TASK STATEMENT
Locate every line below that contains the word "Uncheck" and copy it.

MATERIAL PROVIDED section start

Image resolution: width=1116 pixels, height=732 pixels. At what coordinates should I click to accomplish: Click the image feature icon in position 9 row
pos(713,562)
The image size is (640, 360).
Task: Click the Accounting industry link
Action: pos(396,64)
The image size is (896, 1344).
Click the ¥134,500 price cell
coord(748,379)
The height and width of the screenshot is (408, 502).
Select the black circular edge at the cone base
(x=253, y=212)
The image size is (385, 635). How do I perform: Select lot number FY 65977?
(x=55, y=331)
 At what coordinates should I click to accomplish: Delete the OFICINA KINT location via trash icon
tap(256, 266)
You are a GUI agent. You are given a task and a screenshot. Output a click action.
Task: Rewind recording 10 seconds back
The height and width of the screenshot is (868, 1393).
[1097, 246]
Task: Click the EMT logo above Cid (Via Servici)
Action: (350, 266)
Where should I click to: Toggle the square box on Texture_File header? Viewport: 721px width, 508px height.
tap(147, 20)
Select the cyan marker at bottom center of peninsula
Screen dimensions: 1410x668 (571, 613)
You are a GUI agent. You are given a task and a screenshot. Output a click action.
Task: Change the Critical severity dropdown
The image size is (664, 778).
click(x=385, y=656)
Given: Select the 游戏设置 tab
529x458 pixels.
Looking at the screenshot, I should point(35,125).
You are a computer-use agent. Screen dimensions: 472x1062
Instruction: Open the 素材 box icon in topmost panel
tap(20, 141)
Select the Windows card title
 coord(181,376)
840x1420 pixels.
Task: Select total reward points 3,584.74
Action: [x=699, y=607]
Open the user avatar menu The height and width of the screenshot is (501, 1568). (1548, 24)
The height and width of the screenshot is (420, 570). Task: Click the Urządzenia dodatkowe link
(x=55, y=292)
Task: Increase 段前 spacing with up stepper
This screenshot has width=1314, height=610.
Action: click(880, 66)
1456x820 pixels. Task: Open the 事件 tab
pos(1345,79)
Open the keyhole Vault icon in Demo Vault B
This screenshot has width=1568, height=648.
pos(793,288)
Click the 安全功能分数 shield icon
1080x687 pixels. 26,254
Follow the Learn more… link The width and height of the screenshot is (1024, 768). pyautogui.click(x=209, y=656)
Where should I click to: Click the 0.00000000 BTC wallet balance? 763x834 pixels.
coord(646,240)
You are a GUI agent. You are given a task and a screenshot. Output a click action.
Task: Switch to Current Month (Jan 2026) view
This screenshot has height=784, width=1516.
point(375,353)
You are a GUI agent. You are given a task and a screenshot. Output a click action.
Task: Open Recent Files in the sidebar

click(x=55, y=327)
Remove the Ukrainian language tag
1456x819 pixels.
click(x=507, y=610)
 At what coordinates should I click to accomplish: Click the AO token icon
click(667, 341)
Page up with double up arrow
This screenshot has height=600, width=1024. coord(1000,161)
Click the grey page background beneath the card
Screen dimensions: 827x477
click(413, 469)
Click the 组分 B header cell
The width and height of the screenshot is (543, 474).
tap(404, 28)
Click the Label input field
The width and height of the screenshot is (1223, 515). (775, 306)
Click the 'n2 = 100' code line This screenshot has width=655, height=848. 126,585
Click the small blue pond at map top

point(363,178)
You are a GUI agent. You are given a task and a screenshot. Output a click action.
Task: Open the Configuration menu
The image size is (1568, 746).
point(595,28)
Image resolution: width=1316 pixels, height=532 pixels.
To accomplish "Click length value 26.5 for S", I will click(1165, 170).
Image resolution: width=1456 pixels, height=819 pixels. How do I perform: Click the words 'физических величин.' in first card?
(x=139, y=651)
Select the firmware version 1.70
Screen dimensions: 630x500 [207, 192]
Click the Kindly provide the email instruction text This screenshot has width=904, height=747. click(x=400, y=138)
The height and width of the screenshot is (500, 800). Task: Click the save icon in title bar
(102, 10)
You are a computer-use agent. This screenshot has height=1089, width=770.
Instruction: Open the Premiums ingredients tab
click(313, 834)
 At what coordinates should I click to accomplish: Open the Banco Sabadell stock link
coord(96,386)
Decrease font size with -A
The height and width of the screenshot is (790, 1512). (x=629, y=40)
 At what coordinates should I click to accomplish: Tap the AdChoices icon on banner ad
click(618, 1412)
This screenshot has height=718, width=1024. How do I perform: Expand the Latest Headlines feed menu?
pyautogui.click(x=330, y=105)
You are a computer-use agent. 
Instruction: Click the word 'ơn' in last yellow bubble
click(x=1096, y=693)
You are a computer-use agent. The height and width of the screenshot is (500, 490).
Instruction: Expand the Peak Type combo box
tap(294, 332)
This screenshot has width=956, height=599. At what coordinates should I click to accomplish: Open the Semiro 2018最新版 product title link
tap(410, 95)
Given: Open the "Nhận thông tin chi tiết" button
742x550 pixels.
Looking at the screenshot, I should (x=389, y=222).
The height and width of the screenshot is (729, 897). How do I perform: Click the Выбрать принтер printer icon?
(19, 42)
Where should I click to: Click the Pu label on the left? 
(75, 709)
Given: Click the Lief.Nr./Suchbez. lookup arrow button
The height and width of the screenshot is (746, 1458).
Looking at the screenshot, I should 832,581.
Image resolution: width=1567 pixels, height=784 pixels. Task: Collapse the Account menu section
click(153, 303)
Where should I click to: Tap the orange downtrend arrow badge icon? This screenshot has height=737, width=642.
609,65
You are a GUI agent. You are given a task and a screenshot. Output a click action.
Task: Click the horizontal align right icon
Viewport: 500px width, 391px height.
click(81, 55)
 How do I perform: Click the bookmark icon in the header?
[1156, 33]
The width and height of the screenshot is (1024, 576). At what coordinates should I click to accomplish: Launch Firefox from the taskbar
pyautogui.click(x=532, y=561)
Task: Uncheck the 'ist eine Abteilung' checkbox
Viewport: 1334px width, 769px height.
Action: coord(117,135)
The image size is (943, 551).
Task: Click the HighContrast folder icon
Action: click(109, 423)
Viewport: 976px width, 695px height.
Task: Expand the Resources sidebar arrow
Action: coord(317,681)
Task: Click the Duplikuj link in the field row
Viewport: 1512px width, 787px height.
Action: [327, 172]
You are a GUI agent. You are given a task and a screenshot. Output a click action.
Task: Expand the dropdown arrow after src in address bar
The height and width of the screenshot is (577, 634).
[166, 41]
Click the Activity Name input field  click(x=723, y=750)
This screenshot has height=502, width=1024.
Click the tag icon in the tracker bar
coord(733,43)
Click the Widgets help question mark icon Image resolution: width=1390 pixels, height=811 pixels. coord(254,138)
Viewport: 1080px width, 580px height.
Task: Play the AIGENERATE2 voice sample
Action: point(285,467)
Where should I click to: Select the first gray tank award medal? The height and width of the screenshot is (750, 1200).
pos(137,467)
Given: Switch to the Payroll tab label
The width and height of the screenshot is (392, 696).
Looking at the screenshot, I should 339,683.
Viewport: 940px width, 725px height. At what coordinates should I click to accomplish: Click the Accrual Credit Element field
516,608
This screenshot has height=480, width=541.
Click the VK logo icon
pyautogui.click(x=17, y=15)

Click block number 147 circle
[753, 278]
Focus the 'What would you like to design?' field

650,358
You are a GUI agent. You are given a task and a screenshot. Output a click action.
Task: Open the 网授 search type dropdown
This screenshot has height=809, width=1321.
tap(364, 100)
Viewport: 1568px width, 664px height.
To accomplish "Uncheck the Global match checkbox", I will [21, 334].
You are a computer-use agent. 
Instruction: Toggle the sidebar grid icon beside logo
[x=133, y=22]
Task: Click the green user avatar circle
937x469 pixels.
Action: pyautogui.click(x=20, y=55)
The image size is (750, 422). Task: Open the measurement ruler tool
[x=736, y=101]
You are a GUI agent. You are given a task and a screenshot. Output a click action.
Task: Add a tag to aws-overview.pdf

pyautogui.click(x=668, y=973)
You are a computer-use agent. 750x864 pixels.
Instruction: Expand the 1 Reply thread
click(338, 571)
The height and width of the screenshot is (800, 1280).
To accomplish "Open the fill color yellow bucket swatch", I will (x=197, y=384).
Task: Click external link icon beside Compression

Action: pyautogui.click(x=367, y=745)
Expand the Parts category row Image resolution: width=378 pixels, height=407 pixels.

MATERIAL PROVIDED section end

RESULT OF THE TASK
Task: Uncheck the 'ist eine Abteilung' checkbox
To accomplish "Uncheck the Global match checkbox", I will [21, 334].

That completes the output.